The Samuel and Margaret Gorn Foundation recently awarded a grant to Radcliffe Creek School (RCS) to revitalize the School’s makerspace by creating a new STEM workshop within it. The $35,771 grant will create the dedicated space—named “The Samuel and Margaret Gorn STEM Workshop”—and fund a new climate control system, room renovations, as well as furnishings to bring RCS’ makerspace, which had closed due to challenges that arose during the pandemic, back to life.

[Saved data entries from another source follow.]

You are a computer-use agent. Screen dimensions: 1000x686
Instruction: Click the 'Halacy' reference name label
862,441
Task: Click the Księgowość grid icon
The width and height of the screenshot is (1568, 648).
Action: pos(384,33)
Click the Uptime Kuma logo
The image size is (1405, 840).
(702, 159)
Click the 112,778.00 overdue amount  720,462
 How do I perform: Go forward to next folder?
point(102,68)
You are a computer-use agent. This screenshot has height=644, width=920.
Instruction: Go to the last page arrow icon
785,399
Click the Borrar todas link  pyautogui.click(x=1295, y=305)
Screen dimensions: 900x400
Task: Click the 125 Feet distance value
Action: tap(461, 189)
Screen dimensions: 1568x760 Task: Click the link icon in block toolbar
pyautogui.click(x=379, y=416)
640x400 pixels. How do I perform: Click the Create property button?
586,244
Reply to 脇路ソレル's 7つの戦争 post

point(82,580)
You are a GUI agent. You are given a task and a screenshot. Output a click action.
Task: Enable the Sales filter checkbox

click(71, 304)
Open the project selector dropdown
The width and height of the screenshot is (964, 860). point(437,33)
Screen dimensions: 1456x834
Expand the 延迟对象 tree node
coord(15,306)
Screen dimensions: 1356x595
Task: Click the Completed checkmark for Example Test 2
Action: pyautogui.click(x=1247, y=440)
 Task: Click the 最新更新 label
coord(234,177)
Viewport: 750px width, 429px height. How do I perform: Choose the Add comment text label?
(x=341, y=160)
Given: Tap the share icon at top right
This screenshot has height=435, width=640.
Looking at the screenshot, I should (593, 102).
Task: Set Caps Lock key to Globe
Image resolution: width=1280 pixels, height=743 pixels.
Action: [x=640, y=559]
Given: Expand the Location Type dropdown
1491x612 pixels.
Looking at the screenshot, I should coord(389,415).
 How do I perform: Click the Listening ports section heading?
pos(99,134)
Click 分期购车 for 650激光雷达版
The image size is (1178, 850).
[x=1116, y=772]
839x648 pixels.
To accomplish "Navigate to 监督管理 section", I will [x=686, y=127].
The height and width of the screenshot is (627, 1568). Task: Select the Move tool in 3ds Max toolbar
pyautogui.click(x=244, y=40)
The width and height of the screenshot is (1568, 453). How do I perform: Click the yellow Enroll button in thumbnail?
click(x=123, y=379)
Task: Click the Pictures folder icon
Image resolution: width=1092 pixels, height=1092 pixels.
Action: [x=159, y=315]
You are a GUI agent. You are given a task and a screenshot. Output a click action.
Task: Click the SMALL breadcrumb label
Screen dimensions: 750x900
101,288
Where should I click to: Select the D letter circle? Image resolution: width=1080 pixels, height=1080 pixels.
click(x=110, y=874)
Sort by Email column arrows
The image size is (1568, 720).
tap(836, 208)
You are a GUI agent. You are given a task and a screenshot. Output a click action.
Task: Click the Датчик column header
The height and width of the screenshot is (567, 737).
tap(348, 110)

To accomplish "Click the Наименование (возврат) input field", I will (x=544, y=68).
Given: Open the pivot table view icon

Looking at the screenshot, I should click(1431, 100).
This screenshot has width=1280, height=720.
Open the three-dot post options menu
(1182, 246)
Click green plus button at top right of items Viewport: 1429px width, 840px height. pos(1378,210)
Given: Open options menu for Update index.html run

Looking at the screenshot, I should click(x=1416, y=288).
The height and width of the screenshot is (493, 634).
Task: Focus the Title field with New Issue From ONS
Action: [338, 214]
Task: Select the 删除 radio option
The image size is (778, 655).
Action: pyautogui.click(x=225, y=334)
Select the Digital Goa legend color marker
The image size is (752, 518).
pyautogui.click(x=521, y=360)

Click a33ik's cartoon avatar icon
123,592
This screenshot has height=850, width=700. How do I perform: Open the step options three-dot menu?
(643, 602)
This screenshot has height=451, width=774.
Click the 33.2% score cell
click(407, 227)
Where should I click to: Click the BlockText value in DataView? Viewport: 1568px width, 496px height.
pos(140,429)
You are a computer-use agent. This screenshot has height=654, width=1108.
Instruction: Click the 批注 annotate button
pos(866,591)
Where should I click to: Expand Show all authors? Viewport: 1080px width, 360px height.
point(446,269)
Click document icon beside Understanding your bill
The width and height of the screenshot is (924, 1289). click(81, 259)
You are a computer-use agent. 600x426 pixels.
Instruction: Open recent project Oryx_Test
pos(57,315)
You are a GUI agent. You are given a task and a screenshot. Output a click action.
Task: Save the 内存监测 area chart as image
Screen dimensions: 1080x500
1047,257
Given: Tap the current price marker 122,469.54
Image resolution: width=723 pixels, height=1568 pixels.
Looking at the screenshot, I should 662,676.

“Radcliffe Creek’s makerspace has traditionally been at the heart of the immersive learning experience we offer,” Head of School, Peter Thayer, explained, “Multisensory instruction is a key component at RCS, and this generous gift will provide our students with an exciting opportunity to learn STEM concepts in physics and arithmetic in a practical, hands-on way. We are grateful to the Samuel and Margaret Gorn Foundation for their support of this impactful project.”
This award will also make it possible for RCS to purchase the tools and materials needed to create a woodshop and bring the School’s traditional boat building program back to life. For many years, a longtime faculty member offered a wooden boatbuilding program where students learned to build and repair traditional vessels, such as wooden skiffs and log canoes. This year, two volunteers from the community, bringing decades of wooden boatbuilding experience, have begun leading the new boatbuilding course, “STEM to Stern: Boatbuilding 101.” Offered this spring to a group of sixth, seventh and eighth graders, the weekly after school program works with students to build a 12-foot wooden skiff.
Dr. Susan Grant, president of the Gorn Foundation, remarked, “The board and I are genuinely excited to support RCS’s mission to provide the opportunity for hands-on instruction that fosters and enhances learning for their students.”
After the skiff is completed this spring, the School will offer the new STEM workshop for faculty to utilize for future enrichment classes and creative woodworking projects, such as building bird houses and bat boxes to support wildlife on the school’s 11-acre wooded campus.